§ ASSIGNED TASK
Your answer should consist of each line from the data below that contains "will".

******************************

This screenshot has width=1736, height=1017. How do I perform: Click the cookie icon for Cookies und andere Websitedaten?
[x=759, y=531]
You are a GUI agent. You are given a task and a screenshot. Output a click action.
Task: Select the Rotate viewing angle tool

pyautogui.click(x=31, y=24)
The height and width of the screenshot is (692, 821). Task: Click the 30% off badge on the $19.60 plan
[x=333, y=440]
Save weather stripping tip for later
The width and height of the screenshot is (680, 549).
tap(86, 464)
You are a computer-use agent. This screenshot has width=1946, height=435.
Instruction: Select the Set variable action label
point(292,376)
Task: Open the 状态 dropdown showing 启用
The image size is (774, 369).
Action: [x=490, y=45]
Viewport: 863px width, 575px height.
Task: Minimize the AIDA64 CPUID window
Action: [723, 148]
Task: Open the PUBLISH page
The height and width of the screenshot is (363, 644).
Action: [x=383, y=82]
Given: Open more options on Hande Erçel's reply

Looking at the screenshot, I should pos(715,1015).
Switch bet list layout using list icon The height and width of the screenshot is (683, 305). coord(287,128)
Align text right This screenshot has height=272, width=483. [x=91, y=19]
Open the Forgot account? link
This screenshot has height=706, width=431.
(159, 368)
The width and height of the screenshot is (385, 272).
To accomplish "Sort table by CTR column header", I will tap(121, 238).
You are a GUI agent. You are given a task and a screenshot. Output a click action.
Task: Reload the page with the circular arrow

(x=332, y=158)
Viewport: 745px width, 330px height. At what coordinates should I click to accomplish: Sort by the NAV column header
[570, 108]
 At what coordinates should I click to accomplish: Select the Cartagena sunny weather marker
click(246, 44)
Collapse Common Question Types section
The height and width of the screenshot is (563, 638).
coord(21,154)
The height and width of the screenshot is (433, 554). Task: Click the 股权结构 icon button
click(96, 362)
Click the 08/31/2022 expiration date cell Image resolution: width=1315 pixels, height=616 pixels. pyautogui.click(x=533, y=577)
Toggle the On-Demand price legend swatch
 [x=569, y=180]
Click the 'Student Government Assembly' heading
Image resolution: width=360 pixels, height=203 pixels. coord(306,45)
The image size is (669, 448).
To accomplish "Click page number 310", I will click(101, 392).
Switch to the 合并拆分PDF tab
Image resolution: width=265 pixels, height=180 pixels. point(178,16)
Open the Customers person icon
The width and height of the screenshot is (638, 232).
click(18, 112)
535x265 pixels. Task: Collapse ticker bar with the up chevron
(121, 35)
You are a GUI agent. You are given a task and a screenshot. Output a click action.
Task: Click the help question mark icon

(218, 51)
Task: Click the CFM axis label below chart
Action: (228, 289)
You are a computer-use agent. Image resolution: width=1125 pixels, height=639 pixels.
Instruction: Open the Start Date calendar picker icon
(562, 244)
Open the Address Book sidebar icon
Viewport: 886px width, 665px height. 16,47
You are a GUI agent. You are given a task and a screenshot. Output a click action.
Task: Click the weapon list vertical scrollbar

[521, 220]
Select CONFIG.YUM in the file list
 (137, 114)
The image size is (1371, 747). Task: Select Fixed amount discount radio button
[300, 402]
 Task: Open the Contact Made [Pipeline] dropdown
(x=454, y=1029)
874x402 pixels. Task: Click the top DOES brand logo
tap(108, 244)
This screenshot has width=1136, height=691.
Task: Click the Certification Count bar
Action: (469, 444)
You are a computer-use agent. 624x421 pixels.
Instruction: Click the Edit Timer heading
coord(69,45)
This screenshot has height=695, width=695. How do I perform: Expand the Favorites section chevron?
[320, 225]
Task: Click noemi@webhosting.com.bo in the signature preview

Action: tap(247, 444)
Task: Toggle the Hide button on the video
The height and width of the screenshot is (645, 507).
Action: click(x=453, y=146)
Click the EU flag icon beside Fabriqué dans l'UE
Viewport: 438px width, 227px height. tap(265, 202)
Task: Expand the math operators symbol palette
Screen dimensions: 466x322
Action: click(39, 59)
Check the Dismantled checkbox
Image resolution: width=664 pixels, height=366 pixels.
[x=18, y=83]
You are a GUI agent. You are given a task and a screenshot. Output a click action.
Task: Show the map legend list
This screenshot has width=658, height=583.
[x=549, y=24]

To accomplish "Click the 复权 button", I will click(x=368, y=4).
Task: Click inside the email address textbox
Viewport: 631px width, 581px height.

******************************

§ RESULT FOR THIS EXERCISE
To accomplish "Sort table by CTR column header", I will tap(121, 238).
To accomplish "Click page number 310", I will click(101, 392).
To accomplish "Click the 复权 button", I will click(x=368, y=4).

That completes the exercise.